Make a causal factor chart chronologically describing the events leading to maintenance management and the surrounding conditions.

The more details your causal factor chart has, the more detailed it will be. Identify as many causal factors as possible rather than settling on one or two.

Step 4: Determine Your Root Cause

Next, look into why the causal factors exist to find a definitive reason for asset failure. Your RCFA process must be thorough enough to identify the root cause of failure analysis to be adequate and relevant.

When looking into root causes, keep in mind that they should be:

  • Hidden: Root causes are only sometimes obvious. The goal is to identify specific underlying reasons that you might otherwise overlook. The more detailed the root cause is, the more quickly we can find solutions.
  • Cost Effectiveness: Root cause failure analysis should be cost-effective. Only devote resources to a process that will yield long-term solutions to a problem.
  • Controllable: Concentrate on root causes that management can realistically address. For example, management has no control over severe weather as a cause of delayed deliveries. The root cause you identify should allow the team to develop specific recommendations to address the problem.

It is important to note that RCFA assumes that all failures and systems are interconnected. As a result, a single action can set off a chain of events. Tracing these events lets you determine where the problem began and how it led to the failure you’re dealing with.

Root Causes of Different Types

Did you know you can identify more than one type of failure reason? The three types of root causes are as follows:

  • Human Causes

Failure can occur due to mistakes made by machine operators, maintenance technicians, industrial maintenance, and other individuals. Physical causes are frequently the result of human causes. For example, car brakes may fail due to a mechanic’s failure to refill the brake fluid.

  • Physical Causes

These are the causes of a material item failing. For example, your vehicle’s windshield wipers lose traction over time.

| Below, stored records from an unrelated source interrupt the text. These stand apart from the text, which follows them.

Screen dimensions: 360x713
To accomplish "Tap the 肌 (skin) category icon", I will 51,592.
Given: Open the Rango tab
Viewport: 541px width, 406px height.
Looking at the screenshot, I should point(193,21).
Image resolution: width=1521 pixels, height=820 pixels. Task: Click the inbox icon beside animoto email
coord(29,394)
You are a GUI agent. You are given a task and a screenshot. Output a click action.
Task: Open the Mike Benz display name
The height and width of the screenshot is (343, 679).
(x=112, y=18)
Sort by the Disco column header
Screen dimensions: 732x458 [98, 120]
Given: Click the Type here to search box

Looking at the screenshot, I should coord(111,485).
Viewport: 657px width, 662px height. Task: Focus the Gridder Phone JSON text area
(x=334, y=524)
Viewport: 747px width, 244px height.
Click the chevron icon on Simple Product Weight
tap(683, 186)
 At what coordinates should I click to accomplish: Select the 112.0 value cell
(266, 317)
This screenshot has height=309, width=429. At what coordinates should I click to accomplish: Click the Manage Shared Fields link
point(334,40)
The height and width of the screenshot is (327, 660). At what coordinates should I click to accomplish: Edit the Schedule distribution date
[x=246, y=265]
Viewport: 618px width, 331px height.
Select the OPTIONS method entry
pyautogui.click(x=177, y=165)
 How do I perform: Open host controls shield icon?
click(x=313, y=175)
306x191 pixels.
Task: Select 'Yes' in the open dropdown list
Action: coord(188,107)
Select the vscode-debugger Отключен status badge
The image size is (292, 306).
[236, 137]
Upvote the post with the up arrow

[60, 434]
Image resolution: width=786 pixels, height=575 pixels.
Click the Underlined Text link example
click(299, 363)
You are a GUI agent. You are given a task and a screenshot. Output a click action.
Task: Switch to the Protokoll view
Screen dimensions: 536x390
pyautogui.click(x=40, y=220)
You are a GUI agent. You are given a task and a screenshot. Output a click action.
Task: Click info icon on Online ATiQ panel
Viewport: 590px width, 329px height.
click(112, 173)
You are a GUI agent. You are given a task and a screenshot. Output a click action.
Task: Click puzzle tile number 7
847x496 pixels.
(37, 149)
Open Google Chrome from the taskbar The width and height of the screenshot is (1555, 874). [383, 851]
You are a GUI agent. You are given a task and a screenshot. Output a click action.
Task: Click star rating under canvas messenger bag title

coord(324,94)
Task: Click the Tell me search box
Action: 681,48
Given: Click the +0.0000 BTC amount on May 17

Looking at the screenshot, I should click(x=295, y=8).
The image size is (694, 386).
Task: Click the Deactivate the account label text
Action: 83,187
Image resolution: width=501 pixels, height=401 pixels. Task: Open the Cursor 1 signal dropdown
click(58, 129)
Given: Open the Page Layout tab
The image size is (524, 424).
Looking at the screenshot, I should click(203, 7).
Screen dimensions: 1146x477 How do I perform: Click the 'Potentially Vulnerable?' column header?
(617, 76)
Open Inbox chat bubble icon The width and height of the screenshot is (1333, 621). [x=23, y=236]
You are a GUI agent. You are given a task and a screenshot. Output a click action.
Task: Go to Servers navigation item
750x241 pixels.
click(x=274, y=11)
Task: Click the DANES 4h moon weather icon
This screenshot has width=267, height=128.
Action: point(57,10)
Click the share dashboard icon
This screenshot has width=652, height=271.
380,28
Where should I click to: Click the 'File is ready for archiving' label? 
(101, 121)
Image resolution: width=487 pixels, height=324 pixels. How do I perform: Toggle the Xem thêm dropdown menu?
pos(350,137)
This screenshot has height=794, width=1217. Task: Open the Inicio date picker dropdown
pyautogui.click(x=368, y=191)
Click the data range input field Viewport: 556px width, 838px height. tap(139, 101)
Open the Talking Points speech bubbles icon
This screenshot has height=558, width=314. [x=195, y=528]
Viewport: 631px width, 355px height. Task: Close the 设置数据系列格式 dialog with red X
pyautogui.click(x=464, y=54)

  • Causes in Organizations

Business processes, systems, and policies all contribute to poor decisions. For example, the mechanic assumed a brake fluid refill was unnecessary because the vehicle’s maintenance checklist did not include it.

Step 5: Do Something

Finally, implement solutions to address the identified causes to avoid future occurrences. Your answers must be actionable, attainable, and measurable.

Questions to consider include:

  • What steps can we take right away to resume normal operations?
  • How can we prevent this issue in the future?
  • How will we put the solution into action?
  • Is the solution expensive or risky?
  • Who will be held accountable?

Keep in mind that a single problem can have multiple solutions. Remember that if the problem persists, you may need to redo the failure root cause analysis. Unfortunately, when confronted with new evidence, it is common to revisit earlier conclusions.

Conclusion

Root cause analysis is a robust process that allows a company to pinpoint the source of a problem. Effective RCFA processes can significantly improve a plant’s performance by implementing long-lasting solutions.

Manufacturers must understand failure analysis and be ready to respond when something goes wrong. As a result, they will be one step closer to identifying the root cause of their problem and recovering from it.